Expected Engagement Curve: We model the patient’s month as a curve, assuming at least 2 minutes of interaction per day across a 30-day window. This helps us distribute effort rationally across time.
Farness and Proximity Metrics: We calculate how far a patient is from a 20-minute billing block and how close they are to being eligible for additional care.
Priority Scoring with Epsilon-Greedy:

With probability epsilon (which varies over the month), we select patients for exploration.
Otherwise, we prioritize those with the highest proximity-to-revenue ratio.

Capping and Safeguards:

We cap the total minutes any one patient can receive to avoid overinvestment.
We apply audit flags if the patient is already over-served, preventing billing risk.

Daily Queue Generation:

The system outputs a ranked list of patients for the day, aligned to CPT goals and resource availability.

‍

Results

Time utilization improved dramatically. Clinics monitored more patients without hiring more staff.
Completion rates for 99457/99458 increased, with fewer patients stranded at 17 or 18 minutes.
The cognitive load for clinical teams dropped. Instead of thinking about who, they could focus on how to help.

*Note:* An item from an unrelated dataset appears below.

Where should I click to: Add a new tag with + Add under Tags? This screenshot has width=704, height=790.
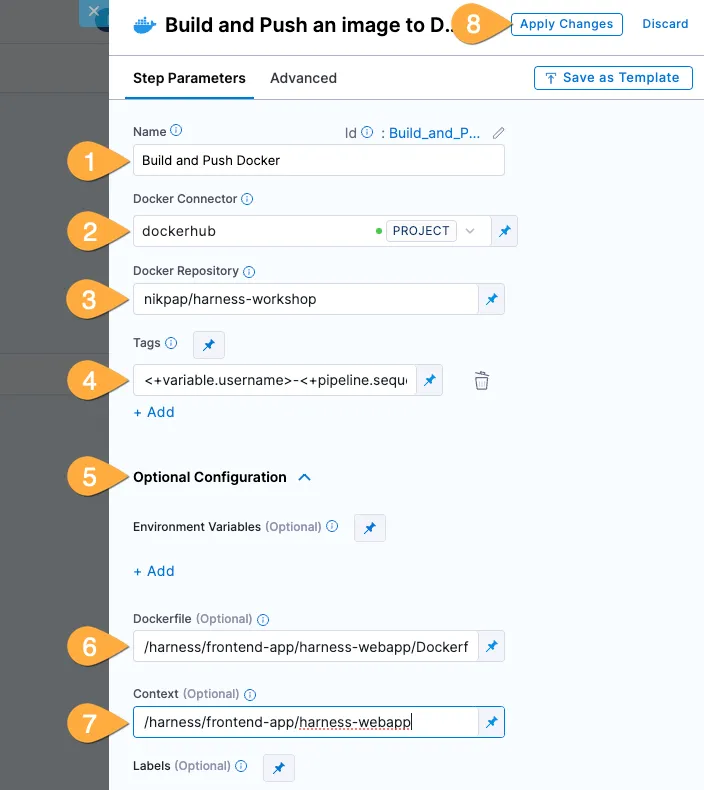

One client went from manually auditing 100 patient charts a day to letting the algorithm generate a smart queue—and recovered over $80K in billable time in the first two months.

‍

What Makes This Different

This isn’t an LLM. This isn’t RPA. This is structured, rules-based AI built for the messiness of real-world clinical operations. It doesn’t hallucinate. It doesn’t guess. It follows rules that are easy to inspect, explain, and justify during an audit.And importantly, it’s built for the clinics that get ignored—the five-provider team in rural Arkansas, the FQHC scraping by on grants, the CCM startup trying to support independent doctors.These clinics don’t have time to waste. This system ensures they don’t.

‍

Conclusion

There is a right way to balance time, care, and compliance—and it starts by respecting clinical judgment while removing the burden of decision-making noise. By using a bandit model with a day-weighted epsilon-greedy strategy, we built a system that adapts over time, works with billing rules, and helps providers do more with less.

We didn’t cut corners. We automated them. And then we used that time to make care better.

This is what it looks like to build practical, transparent AI for healthcare. And it’s already saving providers time, money, and stress—without sacrificing a single patient’s care.